The door was cracked open.

Not much. Just a sliver. Barely enough to notice. But Cass could feel it—a whisper of cold air against his dreaming mind, a pressure that hadn’t been there before.

He should turn away. He knew he should turn away.

Instead, he drifted closer.

The sounds came first. Muffled, distant, like hearing voices from underwater. A low murmur that might have been words. A rhythm that might have been breathing. Cass strained to hear, pulled by something he couldn’t name, something that felt like fingers hooked into his chest and tugging.

“—have to be thorough, Brother Cassiopeia.”

Brother Matthias’s voice. Calm. Measured. The way it always sounded during all the times he’d held the punch tool and explained that pain was just impurity leaving.
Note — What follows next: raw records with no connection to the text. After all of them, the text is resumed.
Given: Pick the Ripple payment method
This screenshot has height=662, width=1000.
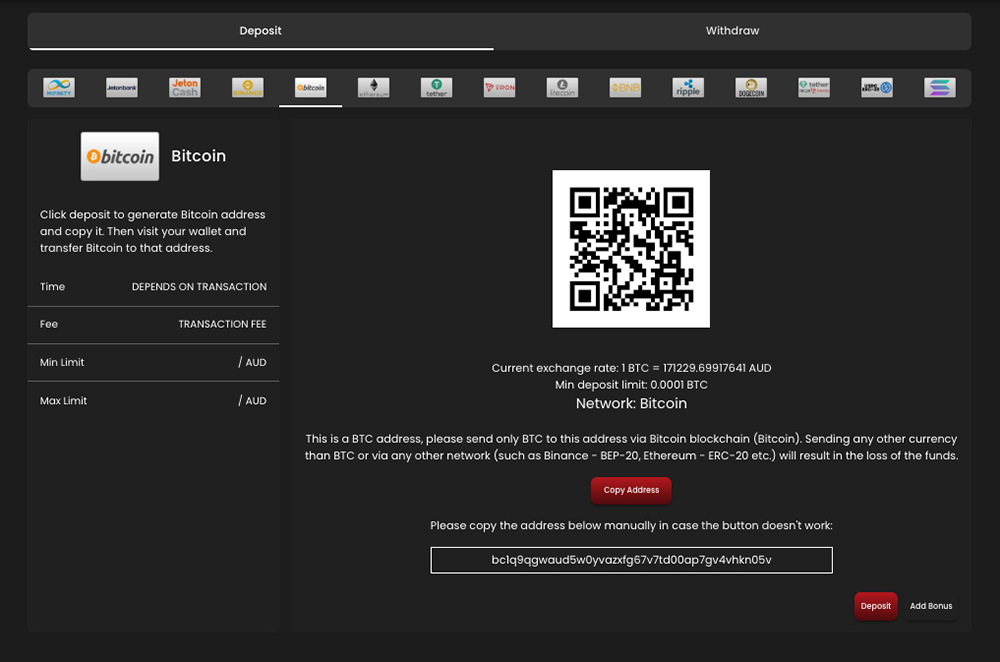Looking at the screenshot, I should tap(688, 87).
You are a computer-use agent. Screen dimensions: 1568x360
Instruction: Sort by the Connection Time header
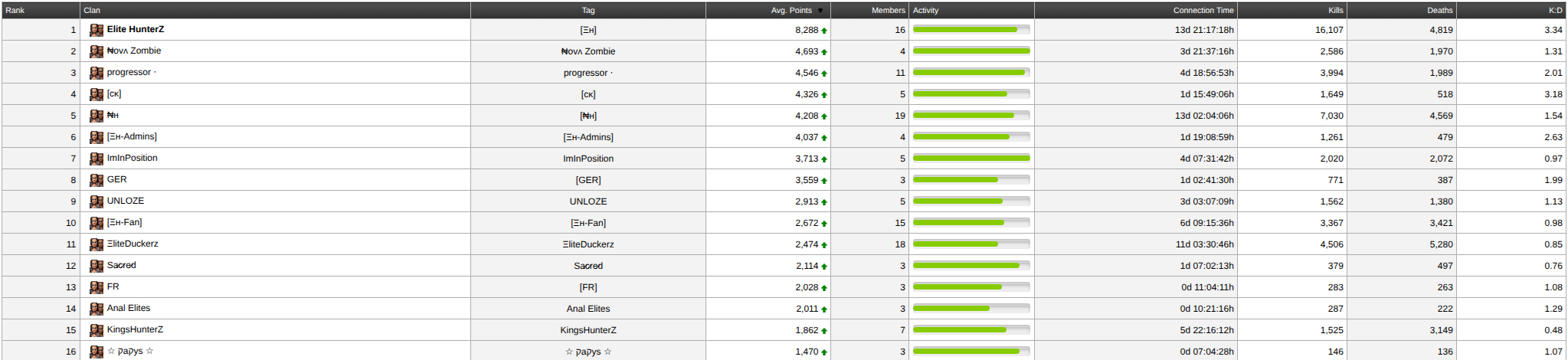1203,10
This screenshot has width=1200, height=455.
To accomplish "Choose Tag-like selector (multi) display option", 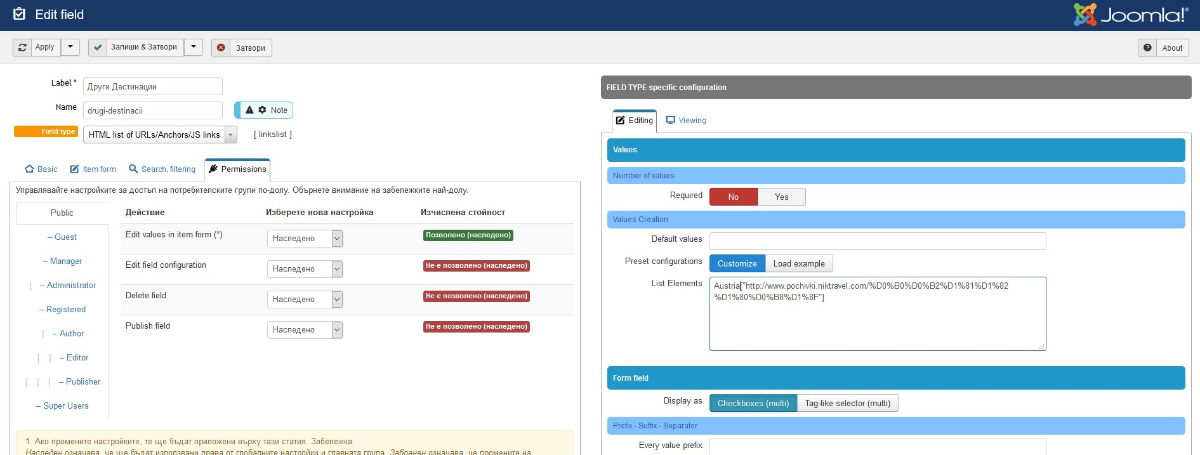I will point(848,403).
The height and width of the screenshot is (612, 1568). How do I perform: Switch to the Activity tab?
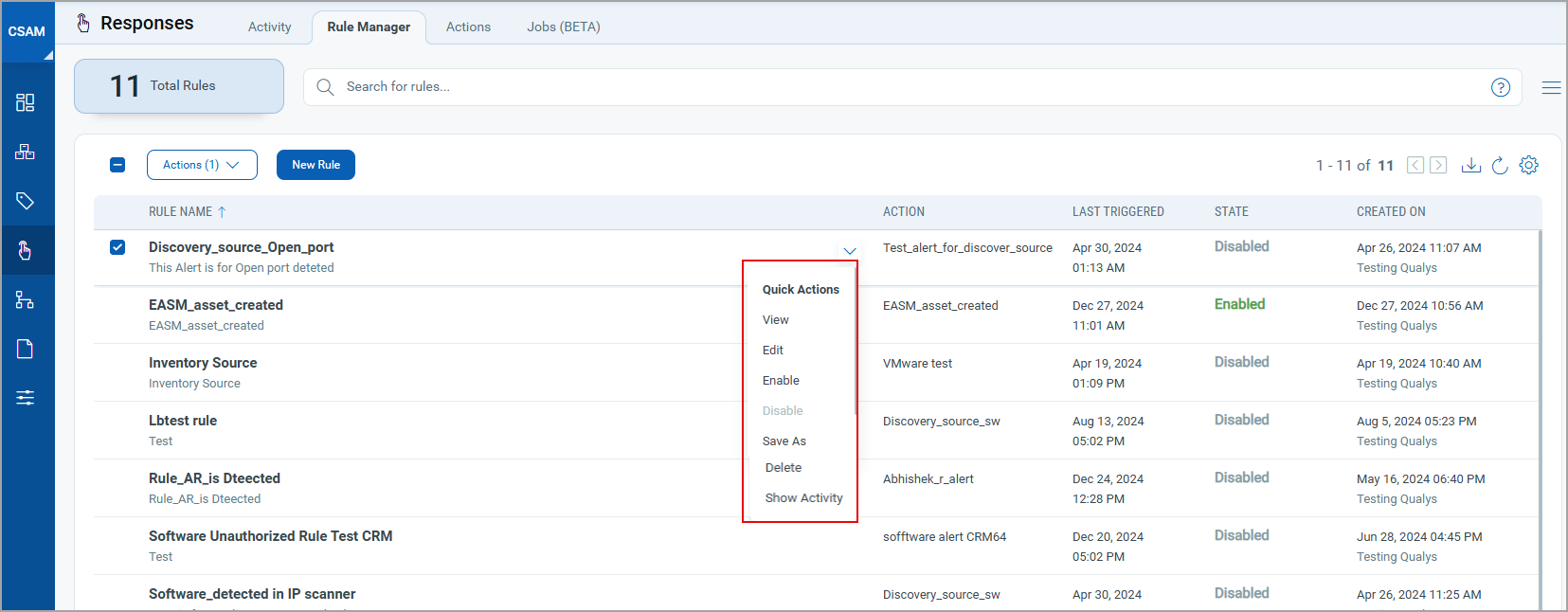pos(269,27)
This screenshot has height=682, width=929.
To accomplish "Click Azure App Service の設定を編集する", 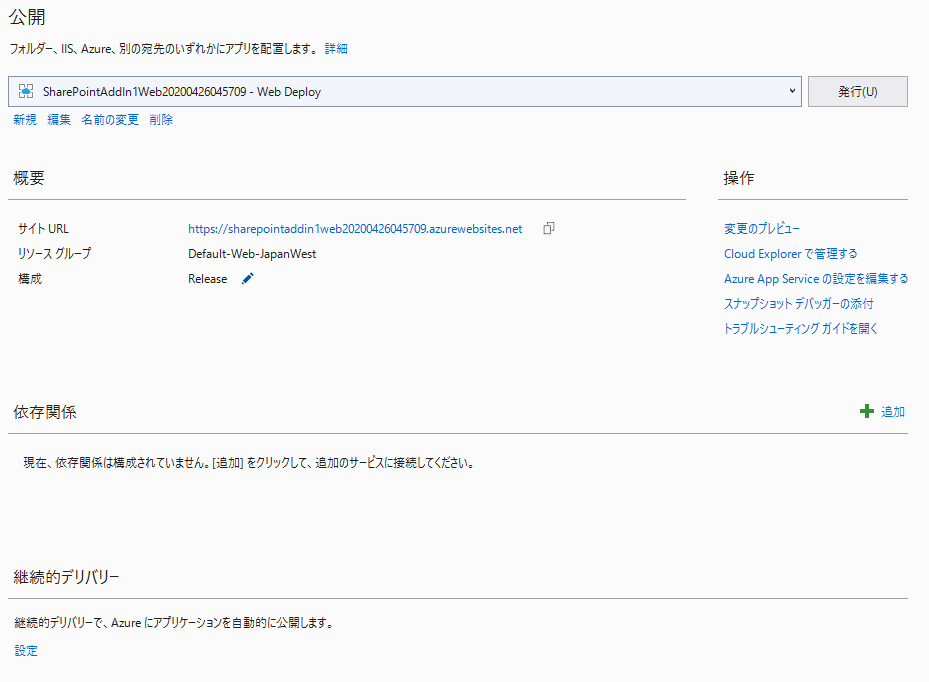I will [816, 279].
But there was something underneath the calm. Something thick and heavy, like honey gone rotten.

Cass’s dream-self reached the door. His hand pressed flat against the wood without him deciding to move it. The surface was warm. It shouldn’t have been warm.

“Good. That’s—yes.”

A sound leaked through the crack. Low. Guttural. Not his voice.

And then—

Phantom pressure. Somewhere in his body that didn’t exist in this dream, in a place he couldn’t locate or name. Like an echo of sensation bleeding through the walls between sleeping and waking, between now and then.

Cass’s stomach lurched. He tried to pull his hand away from the door but it wouldn’t move, wouldn’t obey, and the crack was widening on its own now, inch by terrible inch—

“I feel sick.” He heard his own voice, distant and distorted. “Please. I feel so sick.”

“That means it’s…it’s working.”

The crack was wide enough to see through now. Cass didn’t want to look. Every instinct screamed at him to turn away, to run, to slam the door shut before—

He looked.

White room. White sheets. A thin healer’s cot that seemed too narrow, too exposed.

And himself.

Where are the healers? I don’t remember this.